Retype, without any change, the first line of the records and every line after it through the one containing "You are a computer-use agent. 1200x623".

(Records for this exercise begins)

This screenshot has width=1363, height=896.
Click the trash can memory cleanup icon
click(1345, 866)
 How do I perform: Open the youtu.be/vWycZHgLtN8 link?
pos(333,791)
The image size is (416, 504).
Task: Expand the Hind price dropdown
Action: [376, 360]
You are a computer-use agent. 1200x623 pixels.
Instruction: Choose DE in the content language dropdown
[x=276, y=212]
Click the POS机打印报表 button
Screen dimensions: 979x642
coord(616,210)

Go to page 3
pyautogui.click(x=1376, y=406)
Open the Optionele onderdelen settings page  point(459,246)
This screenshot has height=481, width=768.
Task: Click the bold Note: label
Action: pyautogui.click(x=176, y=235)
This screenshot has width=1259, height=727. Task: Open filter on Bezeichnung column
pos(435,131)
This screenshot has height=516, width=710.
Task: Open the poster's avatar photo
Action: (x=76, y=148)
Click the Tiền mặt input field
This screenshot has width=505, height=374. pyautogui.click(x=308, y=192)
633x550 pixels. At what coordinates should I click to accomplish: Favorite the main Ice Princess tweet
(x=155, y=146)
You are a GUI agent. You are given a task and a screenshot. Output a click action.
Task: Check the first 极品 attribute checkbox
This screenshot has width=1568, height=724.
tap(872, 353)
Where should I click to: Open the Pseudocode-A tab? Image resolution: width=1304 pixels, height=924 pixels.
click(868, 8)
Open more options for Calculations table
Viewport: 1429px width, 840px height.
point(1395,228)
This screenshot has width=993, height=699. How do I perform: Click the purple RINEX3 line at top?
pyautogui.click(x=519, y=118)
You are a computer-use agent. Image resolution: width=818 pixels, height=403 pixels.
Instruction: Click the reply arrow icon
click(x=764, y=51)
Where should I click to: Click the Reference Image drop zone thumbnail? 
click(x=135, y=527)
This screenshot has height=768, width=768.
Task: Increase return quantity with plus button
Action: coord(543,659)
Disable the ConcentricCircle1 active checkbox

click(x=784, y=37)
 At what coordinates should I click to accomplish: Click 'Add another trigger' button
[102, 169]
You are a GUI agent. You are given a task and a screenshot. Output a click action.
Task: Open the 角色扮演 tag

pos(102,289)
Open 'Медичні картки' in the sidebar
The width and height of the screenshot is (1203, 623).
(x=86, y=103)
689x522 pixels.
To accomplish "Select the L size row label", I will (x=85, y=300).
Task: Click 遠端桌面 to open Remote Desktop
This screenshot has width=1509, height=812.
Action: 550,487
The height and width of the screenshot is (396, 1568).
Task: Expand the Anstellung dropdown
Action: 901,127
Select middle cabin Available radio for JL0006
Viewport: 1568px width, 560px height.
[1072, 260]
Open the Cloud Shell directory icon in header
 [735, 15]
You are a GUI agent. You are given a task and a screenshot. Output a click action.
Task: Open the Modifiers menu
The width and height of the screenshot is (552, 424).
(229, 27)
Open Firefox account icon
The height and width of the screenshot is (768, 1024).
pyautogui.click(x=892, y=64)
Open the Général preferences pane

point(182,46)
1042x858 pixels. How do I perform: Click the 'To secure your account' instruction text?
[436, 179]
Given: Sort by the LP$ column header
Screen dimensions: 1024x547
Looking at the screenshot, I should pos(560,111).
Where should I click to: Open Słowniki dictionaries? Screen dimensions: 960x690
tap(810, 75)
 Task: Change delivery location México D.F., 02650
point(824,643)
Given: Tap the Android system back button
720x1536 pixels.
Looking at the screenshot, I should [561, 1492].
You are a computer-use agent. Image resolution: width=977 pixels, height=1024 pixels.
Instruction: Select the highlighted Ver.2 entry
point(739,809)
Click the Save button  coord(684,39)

(Records for this exercise ends)

== Output of the task ==
This screenshot has width=1363, height=896.
Click the trash can memory cleanup icon
click(1345, 866)
 How do I perform: Open the youtu.be/vWycZHgLtN8 link?
pos(333,791)
The image size is (416, 504).
Task: Expand the Hind price dropdown
Action: [376, 360]
You are a computer-use agent. 1200x623 pixels.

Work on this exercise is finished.